IIRC Sugar's dad died just a week or two before filming began. Imagine having your father die and then get whisked off into a stressful situation around complete strangers and see how well you hold up emotionally.


----------



## Rob Helmerichs (Oct 17, 2000)

tivoboyjr said:


> In sports terminology, being called an athlete is basically short-hand for "versatile athlete."


Which means being called a versatile athlete is shorthand for "versatile versatile athlete?"

In human terminology, athlete is shorthand for "athlete." Sometimes, it's even limited to track & field---that is, Crystal's sport.


----------



## DevdogAZ (Apr 16, 2003)

Mikeyis4dcats said:


> IIRC Sugar's dad died just a week or two before filming began. Imagine having your father die and then get whisked off into a stressful situation around complete strangers and see how well you hold up emotionally.


I'm pretty sure she said it was five months before she came on the show.


----------



## scottjf8 (Nov 11, 2001)

I knew Bob would win. But we wanted to see Matty....

Damn padding, I was out of town so I didn't pad for football, and I missed the second half of the reunion show.

Stupid CBS


----------



## tivoboyjr (Apr 28, 2003)

Rob Helmerichs said:


> Which means being called a versatile athlete is shorthand for "versatile versatile athlete?"
> 
> In human terminology, athlete is shorthand for "athlete." Sometimes, it's even limited to track & field---that is, Crystal's sport.

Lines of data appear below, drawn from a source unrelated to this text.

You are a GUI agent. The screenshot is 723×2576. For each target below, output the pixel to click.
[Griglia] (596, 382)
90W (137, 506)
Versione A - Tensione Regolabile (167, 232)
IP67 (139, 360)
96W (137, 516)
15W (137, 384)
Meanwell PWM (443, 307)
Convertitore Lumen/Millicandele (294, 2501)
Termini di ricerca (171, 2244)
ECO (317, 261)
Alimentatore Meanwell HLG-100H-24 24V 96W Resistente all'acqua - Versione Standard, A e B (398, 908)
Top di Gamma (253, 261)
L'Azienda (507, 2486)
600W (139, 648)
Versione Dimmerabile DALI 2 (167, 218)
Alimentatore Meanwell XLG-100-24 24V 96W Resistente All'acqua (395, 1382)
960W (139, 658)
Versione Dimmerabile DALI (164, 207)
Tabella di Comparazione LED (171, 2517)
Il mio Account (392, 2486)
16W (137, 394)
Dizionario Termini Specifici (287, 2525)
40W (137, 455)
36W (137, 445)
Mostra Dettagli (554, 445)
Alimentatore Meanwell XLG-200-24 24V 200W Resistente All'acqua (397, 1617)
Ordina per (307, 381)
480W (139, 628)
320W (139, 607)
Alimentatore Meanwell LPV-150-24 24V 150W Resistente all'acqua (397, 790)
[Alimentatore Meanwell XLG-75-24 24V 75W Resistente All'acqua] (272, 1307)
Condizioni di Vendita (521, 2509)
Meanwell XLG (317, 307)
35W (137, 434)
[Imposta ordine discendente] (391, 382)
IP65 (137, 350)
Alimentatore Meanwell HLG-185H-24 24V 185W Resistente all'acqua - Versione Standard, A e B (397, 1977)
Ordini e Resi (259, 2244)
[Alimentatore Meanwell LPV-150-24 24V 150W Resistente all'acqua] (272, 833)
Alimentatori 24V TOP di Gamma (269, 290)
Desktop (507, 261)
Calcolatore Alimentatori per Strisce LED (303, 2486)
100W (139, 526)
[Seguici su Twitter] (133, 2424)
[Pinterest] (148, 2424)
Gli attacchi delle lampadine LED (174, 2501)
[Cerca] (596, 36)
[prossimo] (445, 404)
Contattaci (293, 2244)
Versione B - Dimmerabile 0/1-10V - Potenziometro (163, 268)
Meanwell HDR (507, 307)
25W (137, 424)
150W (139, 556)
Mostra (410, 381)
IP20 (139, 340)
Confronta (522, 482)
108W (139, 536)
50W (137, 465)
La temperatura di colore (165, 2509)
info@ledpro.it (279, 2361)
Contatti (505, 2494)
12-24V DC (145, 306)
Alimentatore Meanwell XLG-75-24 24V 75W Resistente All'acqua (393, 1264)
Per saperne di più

If you follow the definition that anyone who participates in a sport is an athlete, then the word doesn't mean anything. Crystal is a (former) sprinter, but not an athlete. Tom the Firefighter was an athlete.


----------



## Magister (Oct 17, 2004)

Mikeyis4dcats said:


> IIRC Sugar's dad died just a week or two before filming began. Imagine having your father die and then get whisked off into a stressful situation around complete strangers and see how well you hold up emotionally.


As Devdogaz said, it was MONTHS before. Now this is one person Sugar crying about her dad... She was annoying ALL the other people with the constant crying. Yes daddy died. Yes daddy died knowing you did soft core porn. He was disappointed by his non-fatty daughter. Don't make everyone in the game suffer like you make him suffer.

She was annoying. Even when you have an excuse you can toss up, just gotta stop crying. She was so self absorbed, she couldn't see how it was grating on the others.


----------



## Einselen (Apr 25, 2006)

Magister said:


> As Devdogaz said, it was MONTHS before. Now this is one person Sugar crying about her dad... She was annoying ALL the other people with the constant crying. Yes daddy died. Yes daddy died knowing you did soft core porn. He was disappointed by his non-fatty daughter. Don't make everyone in the game suffer like you make him suffer.
> 
> She was annoying. Even when you have an excuse you can toss up, just gotta stop crying. She was so self absorbed, she couldn't see how it was grating on the others.


Corrine?


----------



## tivoboyjr (Apr 28, 2003)

Einselen said:


> Corrine?


I was thinking the same thing.


----------



## MickeS (Dec 26, 2002)

tivoboyjr said:


> If you follow the definition that anyone who participates in a sport is an athlete, then the word doesn't mean anything.


Well, then it means "someone who participates in sports"...?  Kinda like we say "sports" instead of "activities people do for exercise, sometimes using props". 



tivoboyjr said:


> Re the definition of "athlete"
> 
> In sports terminology, being called an athlete is basically short-hand for "versatile athlete."
> 
> I hear that all the time. Technically all NBA players are athletes because they play basketball for a living, but Kobe Bryant is an athlete while Big Baby Davis is a basketball player. Crystal is a (former) sprinter but not an athlete.


I have never heard someone use the word "athlete" to mean anything other than "someone who competes in elite sporting events".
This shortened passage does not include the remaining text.